Today the Supreme Court of the United States handed down a decision putting genetic privacy on the front page.  It's not much of a stretch to see the day when law enforcement--fresh with the DNA of those only arrested, not convicted, see the genealogical big data bonanza coupled with genetic genealogy as data gold mine.

Such a scenario raises serious questions that would behoove the genealogical community to address sooner rather than later:  Do companies that test for DNA results and/or host such information have policies in place determining under what circumstances they share information with law enforcement without the consent of their customers?  What protections do relatives with similar genetic genealogies have?  What clarity is there for law enforcement to expedite legitimate requests?

In Maryland v King (PDF), the SCOTUS held that suspects of "serious crimes" don't have a Fourth Amendment protection from unreasonable search and seizures that would stop law enforcement from obtaining and testing one's DNA.  Justice Antonin Scalia, joined by the "liberal" justices dissented,

The Fourth Amendment forbids searching a person for evidence of a crime when there is no basis for believing the person is guilty of the crime or is in possession of incriminating evidence. That prohibition is categorical and without exception; it lies at the very heart of the Fourth Amendment. Whenever this Court has allowed a suspicionless search, it has insisted upon a justifying motive apart from the investigation of crime. It is obvious that no such noninvestigative motive exists in this case. The Court’s assertion that DNA is being taken, not to solve crimes, but to identify those in the State’s custody, taxes the credulity of the credulous.  And the Court’s comparison of Maryland’s DNA searches to
other techniques, such as fingerprinting, can seem apt only to those who know no more than today’s opinion has chosen to tell them about how those DNA searches actually work.

━━━━━━━━━━━━━━━━━━━━

**Problems to solve**
- 1) List the questions that the post on genetic privacy says the genealogical community should address.
- 2) Carry the post on genetic privacy and the DNA ruling forward from its last sentence.

**Supplied data**
━━━━━━━━━━━━━━━━━━━━

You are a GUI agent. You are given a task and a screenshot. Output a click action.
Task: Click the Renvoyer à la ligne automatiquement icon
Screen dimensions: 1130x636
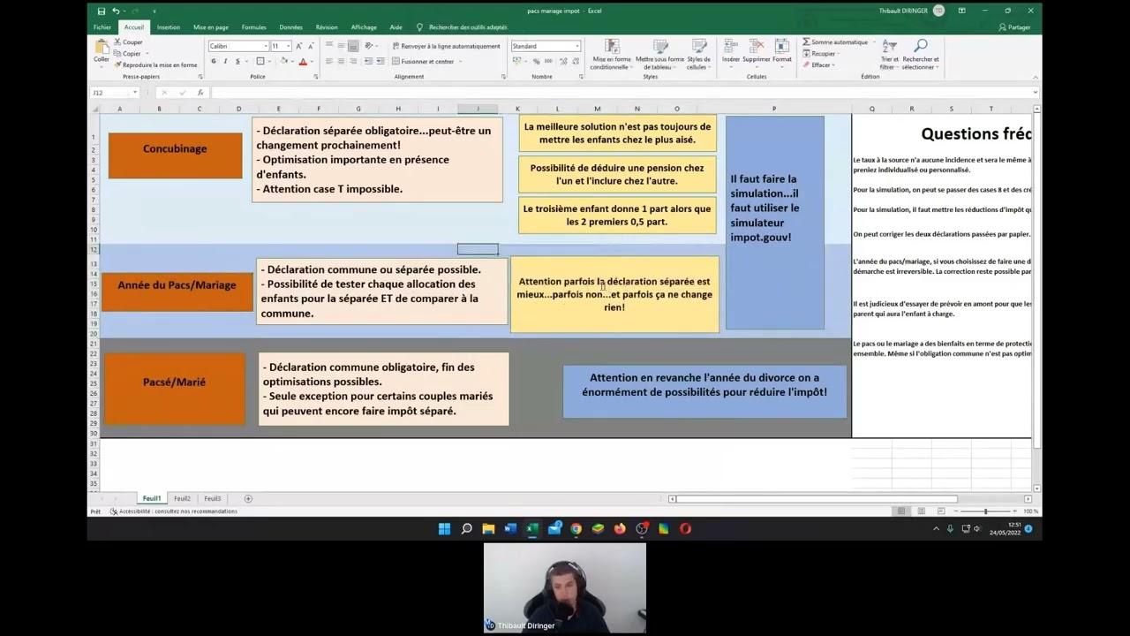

━━━━━━━━━━━━━━━━━━━━

**Solved problems**
- 1)
- Do companies that test for DNA results and/or host such information have policies in place determining under what circumstances they share information with law enforcement without the consent of their customers?
- What protections do relatives with similar genetic genealogies have?
- What clarity is there for law enforcement to expedite legitimate requests?

- 2)
This decision comes in the context of rapid developments in genetic genealogy--and with prices falling the inverse rise in popularity.  MasterCard is teaming up with the government of Nigeria to integrate biometric information into their national ID which would also act as a payment card--one step away from collating genetic, genealogical and financial information with government databases.

Perhaps more likely to get popular attention was the news of Angelina Jolie's decision for a double mastectomy after a genetic test showed a predisposition for cancer.  If Angelina Jolie and the Supreme Court together can't concentrate minds on the importance of addressing genetic privacy, I'm not sure what could.